There are many problems associated with lucky girl syndrome, including the validity of the concept, the window dressing of privilege, and its lack of awareness that “negative” experiences are a part of life. The media and TikTokers have debated all sides without giving up. Similar to many spiritual practices or just life concepts, it all comes down to interpretation. Everyone processes information differently and connects with different aspects of a trend. Without continuing these debates, spirituality does not come in one size fits all, and opposing views are expected.
But the problem that seems untouched is how videos can trigger lucky girl syndrome.
While we send nothing but positive vibes to the luckiest girls on the internet, we’ll pass over people’s personal luck mantras. Lucky Girl Syndrome is a personal exclamation of connection with your higher self. Practice is a natural confirmation of personal goals and dreams. The “proof” that these mantras work, such as new career opportunities, financial boosts, or new relationship developments, is deeply personal. Sharing them online opens up the possibility of bragging rights, even if that’s not the creator’s intention.
Reducing trigger content is an ongoing, and personal, problem with social media. Lucky Girl Syndrome seems to have hit the sweet spot of the problem. Connecting with the concern of privilege or hearing about someone else’s “luck” can lead to a spiral of overthinking. Achieving the opposite of the theory itself. It’s hard to balance these triggering feelings without feeling like we’re discrediting the success of others. We can remember that everyone is on their own timeline, but sometimes knowing isn’t always enough. Bucking the trend may be the best way to use lucky girl syndrome to our advantage.

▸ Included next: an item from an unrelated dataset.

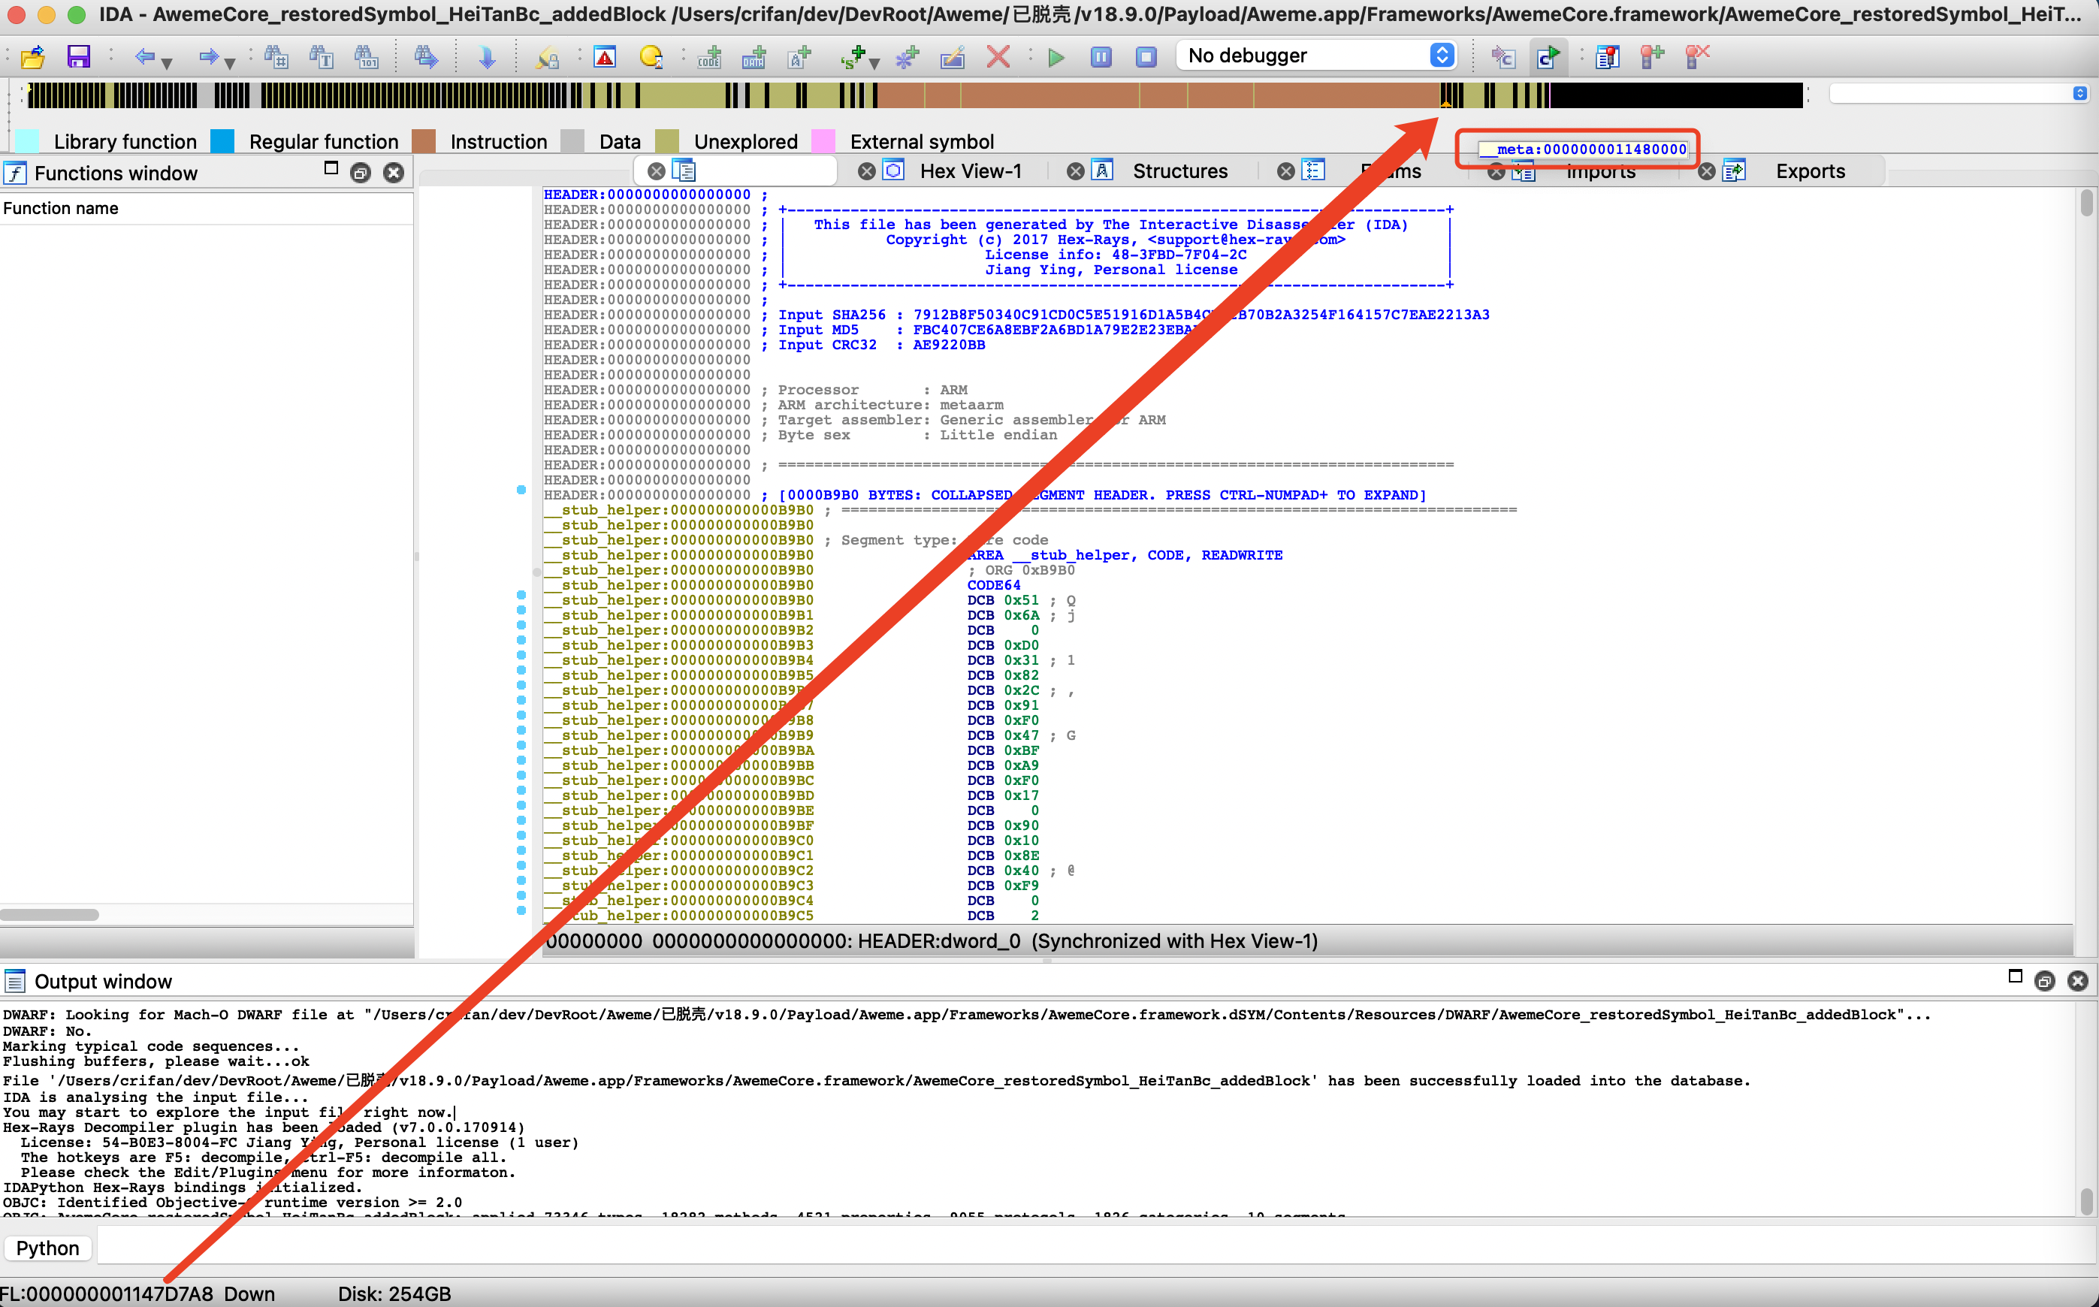Click the green start process play icon
This screenshot has width=2099, height=1307.
click(x=1056, y=57)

And you’re still a lucky girl if you practice affirmations in a different way.
It is possible to create your own train of positive thoughts without following the same wording and process as the girls on TikTok. Posting your mantras on social media will not alter the ways of the universe. Getting out of the root of the tendency itself…it is the power of our mind that produces healthy reactions. Creating a higher frequency is a mindset, not video content.
How do we connect with our higher self without feeling triggered?

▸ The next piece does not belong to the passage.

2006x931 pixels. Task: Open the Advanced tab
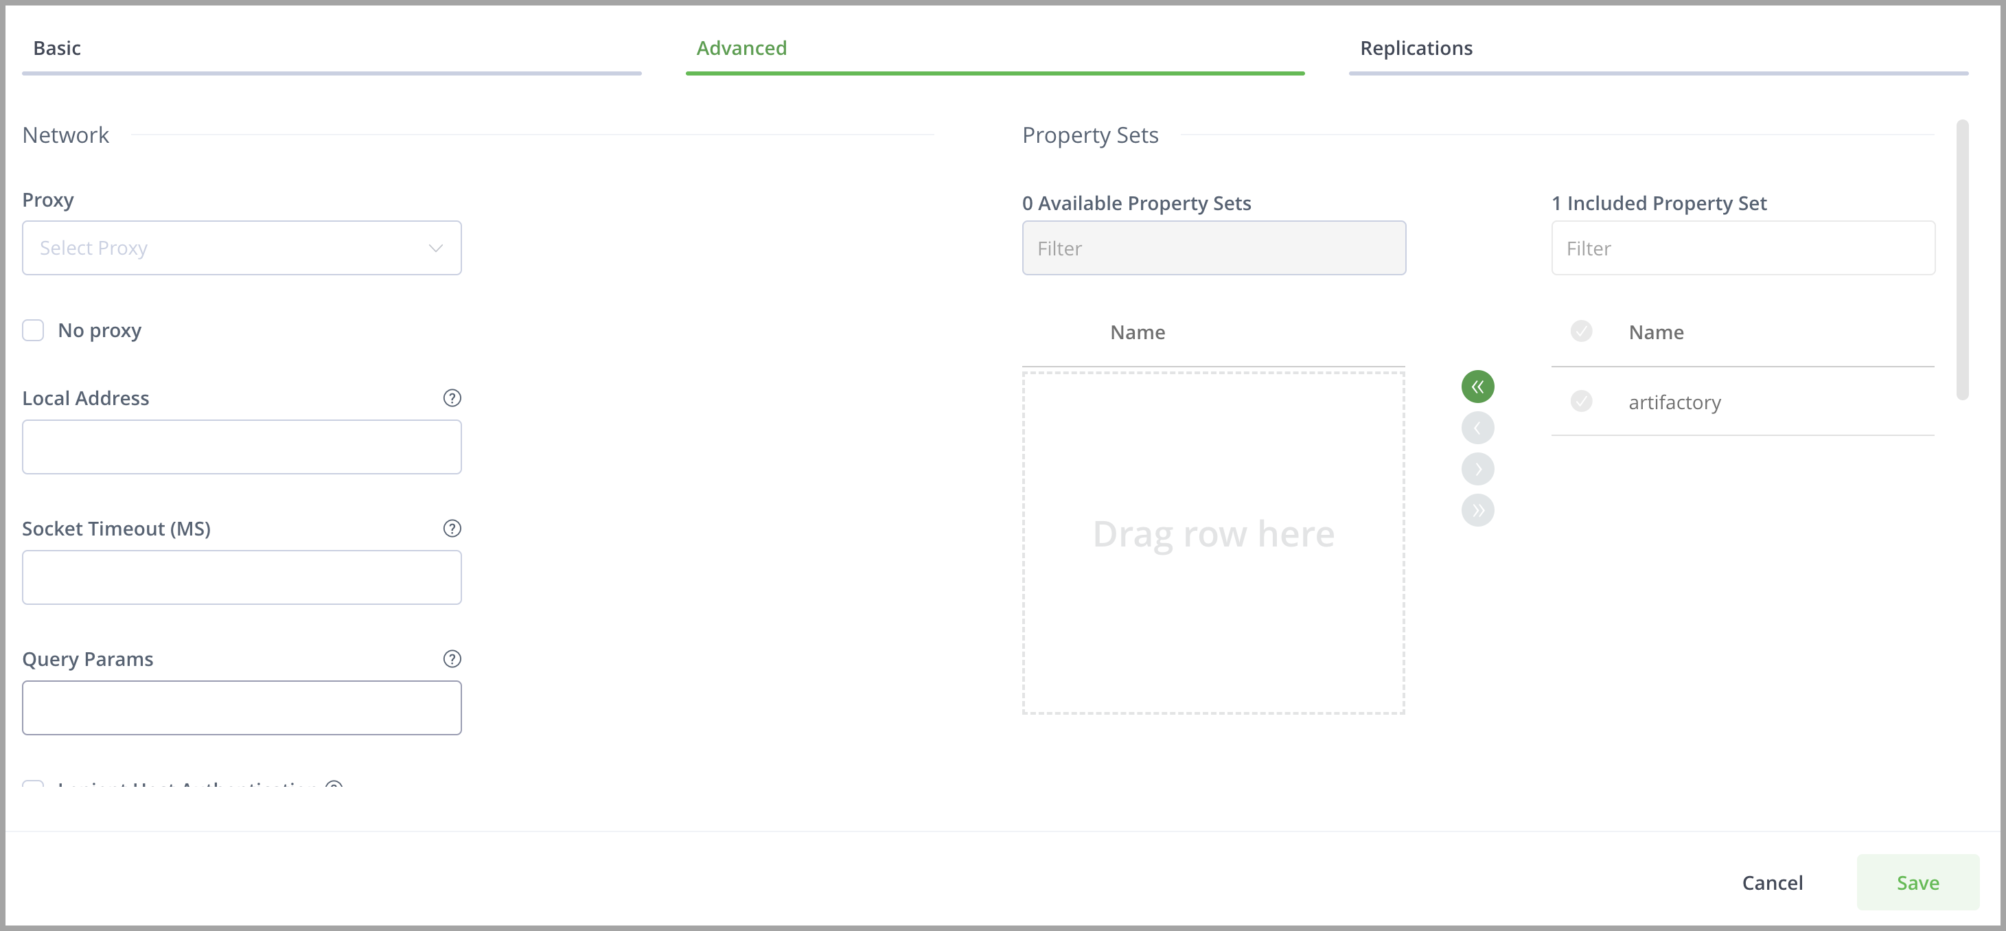click(741, 48)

Using positive thinking in the present moment. While self-confidence is important, we see real change in ourselves when we consciously change the way we present ourselves in conversations with ourselves and others. For example, if you have a date, instead of speaking negatively, say that you are afraid of it, change your mindset to be optimistic. Instead, tell your friends that you’re excited to meet someone new and accept whatever results come your way.
We can’t prevent “negative” things from happening by claiming they won’t. Unfortunately, we can’t see the positive without some negative. It’s science. It is spirituality. Lessons do not grow from constant light. Shadow is necessary for reflection. We should feel lucky to experience both sides of the spectrum. Lucky Girl Syndrome shouldn’t be about using a positive mindset just to attract certain results. Developing a positive thought pattern prepares us to challenge life’s moments, process them, and see the goodness that grows out of the “negatives.”